◆ Required action 1 ◆
Repeat the passage of the health trusts article word for word, starting at "He was concerned" and ending at "resources, he added.".
◆ Required action 2 ◆
According to the article on East Lancashire health trusts, how many trusts did David Peat think the area should have?

#### Extract provided ####

THE spread of primary care health trusts throughout East Lancashire would cost millions in extra management costs, a councillor warned.

Burnley finance chairman Peter Kenyon said proposals to create the area's first trust in Blackburn and Darwen, with the power to raise its own cash rather than be given funding by East Lancashire Health Authority, showed it would itself incur additional management costs of £400,000.

If eight trusts were formed for the whole area extra, costs would top £2 million, he told Burnley Council's general purposes committee.

Dentist Coun Kenyon said the switch from the present primary care groups to trusts would undermine the health authority's commissioning role.

"East Lancashire Health Authority would have the guts taken out of it in terms of what it could deliver," he said.

He was concerned that money would be diverted from patient care to management.

The committee was meeting representatives from the health authority and Blackburn primary care group as part of the consultation process.

Care group chief executive Chris Wolvin said creation of a trust would allow a greater integration of services, enabling the trust to tackle key health problems which a group could not.

There would also be a more effective use of resources, he added.

Health authority chief executive David Peat said Coun Kenyon was right about management costings and it was his view that there should be three trusts in East Lancashire - large enough to attract key staff and the right size to respond to local views and have the clout to deliver health care.

#### Data records ####

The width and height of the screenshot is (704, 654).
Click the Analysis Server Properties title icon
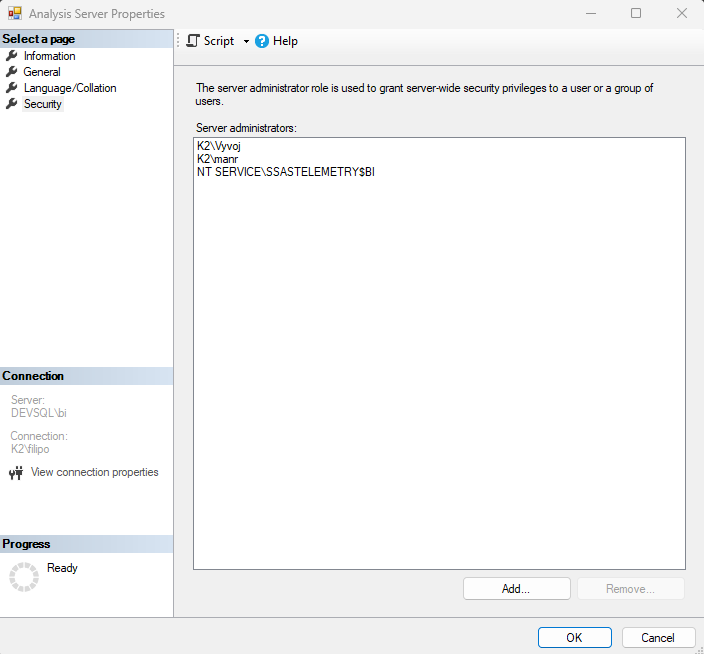(13, 14)
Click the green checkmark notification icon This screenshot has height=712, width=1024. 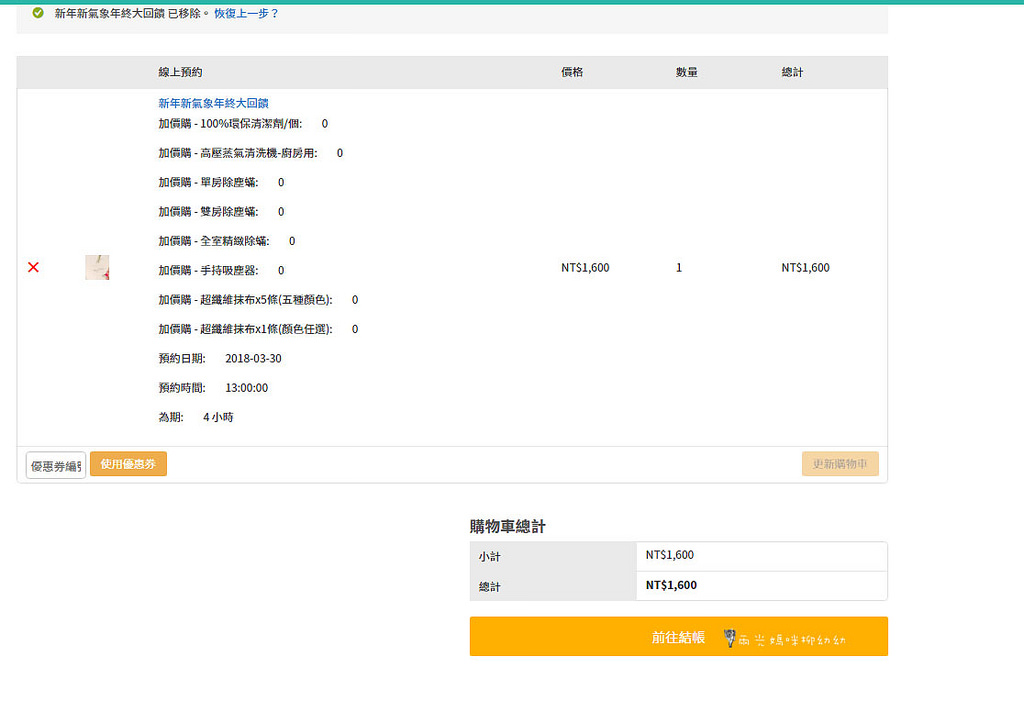pos(38,13)
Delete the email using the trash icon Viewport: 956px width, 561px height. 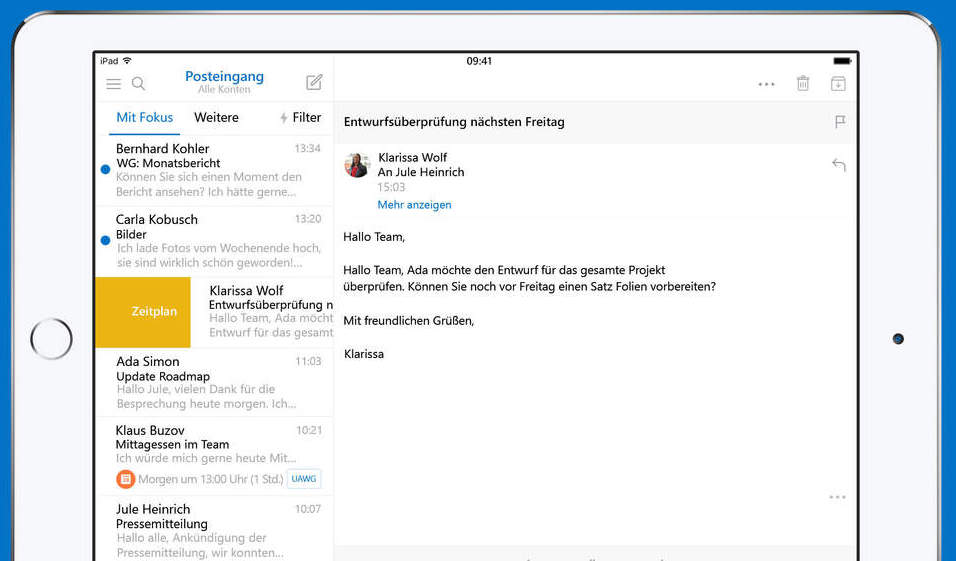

####

◆ Task result 1 ◆
He was concerned that money would be diverted from patient care to management.

The committee was meeting representatives from the health authority and Blackburn primary care group as part of the consultation process.

Care group chief executive Chris Wolvin said creation of a trust would allow a greater integration of services, enabling the trust to tackle key health problems which a group could not.

There would also be a more effective use of resources, he added.

◆ Task result 2 ◆
Three.